We may know the tapping sequence, but be confused by what to say as we tap. Creating a conversation can be a little challenging without a guide, especially if telling ourselves the truth of our feelings is unfamiliar because we have developed habits to separate us from our feelings and physical sensations. When we cannot name what we feel, we have a wonderful break-through tool: our imaginations. Tapping while saying, “I imagine if I felt safe enough to feel my emotions, I’d be feeling a lot of guilt (or shame, or rage . . . ),” can help us to tune into those sense stories we have shut out because of their emotional charge. If reading this last sentence brings up strong emotions for you, it might be time to find a well being facilitator who can help you along your path. Many certified EFT coaches, practitioners, and teachers offer telephone and Skype sessions, so geography is not an obstacle to energy support. If you like the sound of my voice and the learning approach I take to transformation, you can reach me through the contact page of this website.

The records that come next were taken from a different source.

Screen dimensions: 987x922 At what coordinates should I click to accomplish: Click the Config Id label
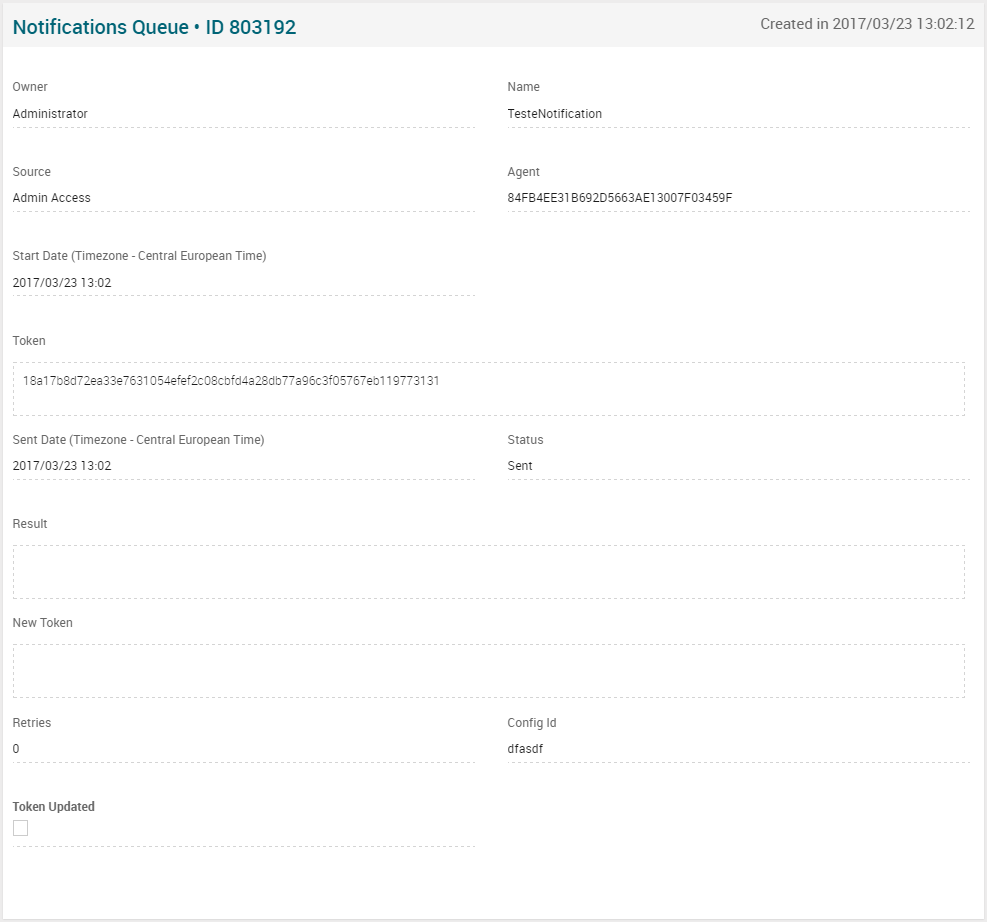click(x=532, y=723)
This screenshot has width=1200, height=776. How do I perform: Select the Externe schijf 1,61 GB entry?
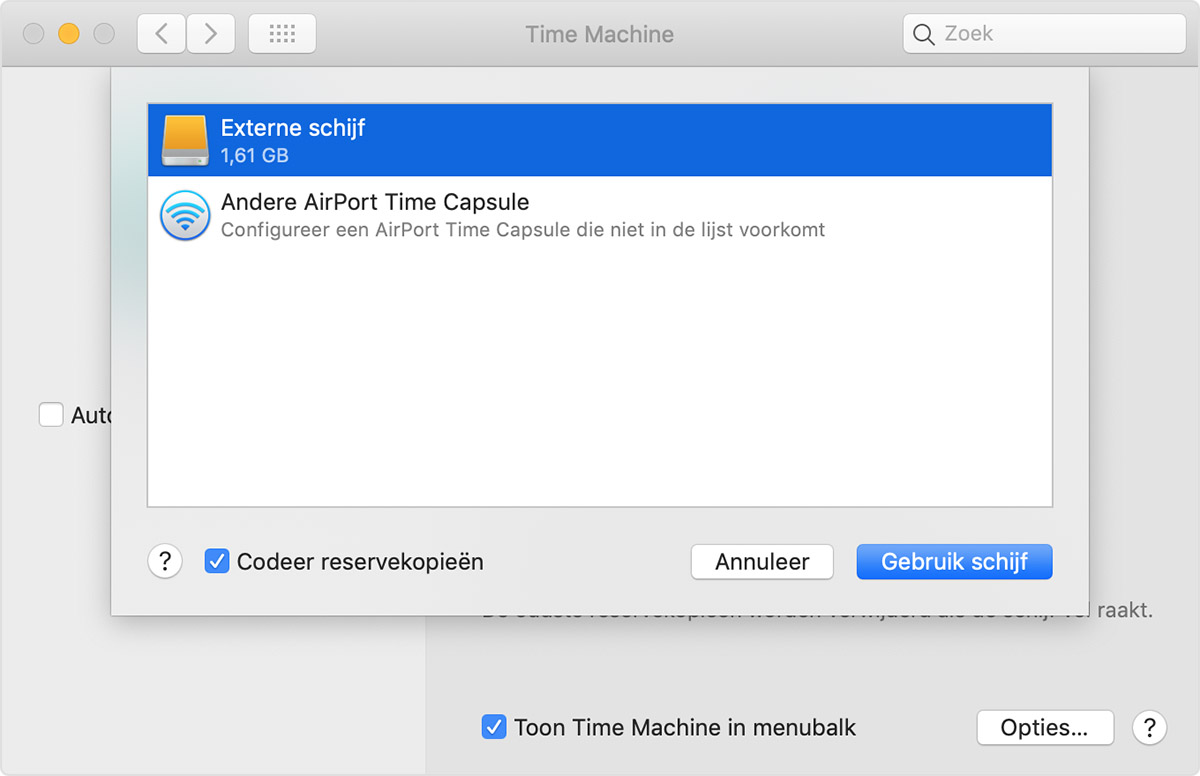click(600, 140)
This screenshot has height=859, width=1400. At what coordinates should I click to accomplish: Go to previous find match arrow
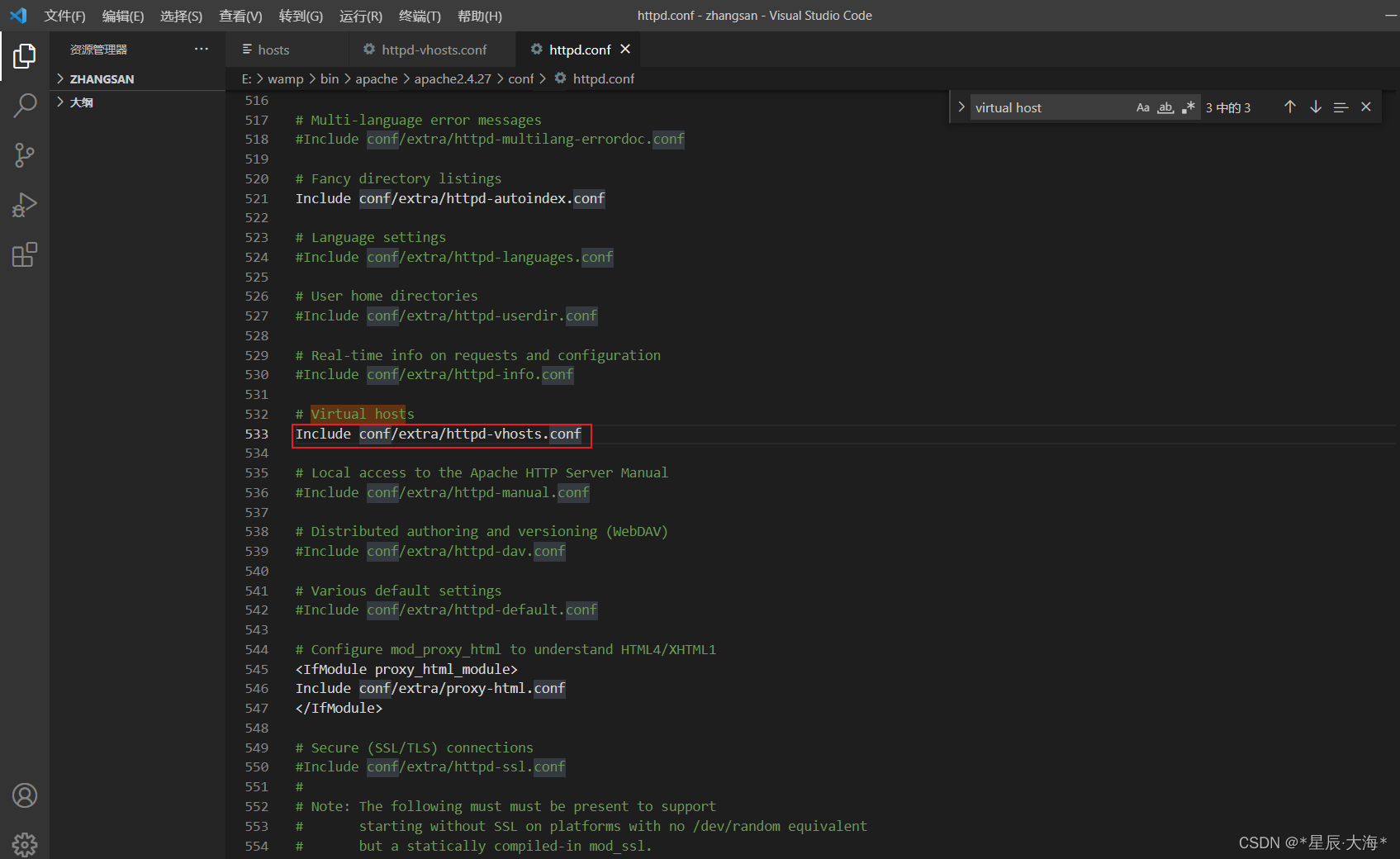[x=1290, y=107]

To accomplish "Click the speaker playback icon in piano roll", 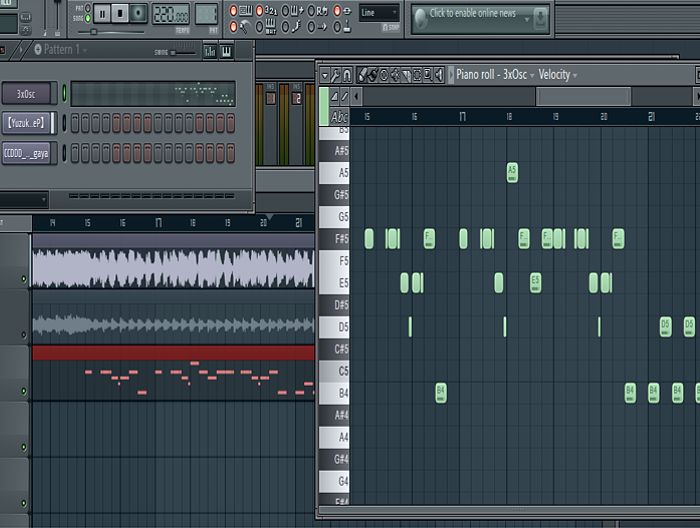I will pyautogui.click(x=441, y=74).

The New Year is an ideal time to become more loving toward ourselves, especially as we age and find cultural validation less and less frequently. When we begin our early morning dialogues and use our tapping as a means of remaining faithful to our desire for change and remain faithful to this practice for five or six weeks, our personal energies transform and our lives – now replete with synchronicity, joy, and unexpected guidance – become radiantly amazing. This is a possibility for all of us. I hope if you feel ready, you will open to the possibility of positive change. This personal journey is a true joy ride.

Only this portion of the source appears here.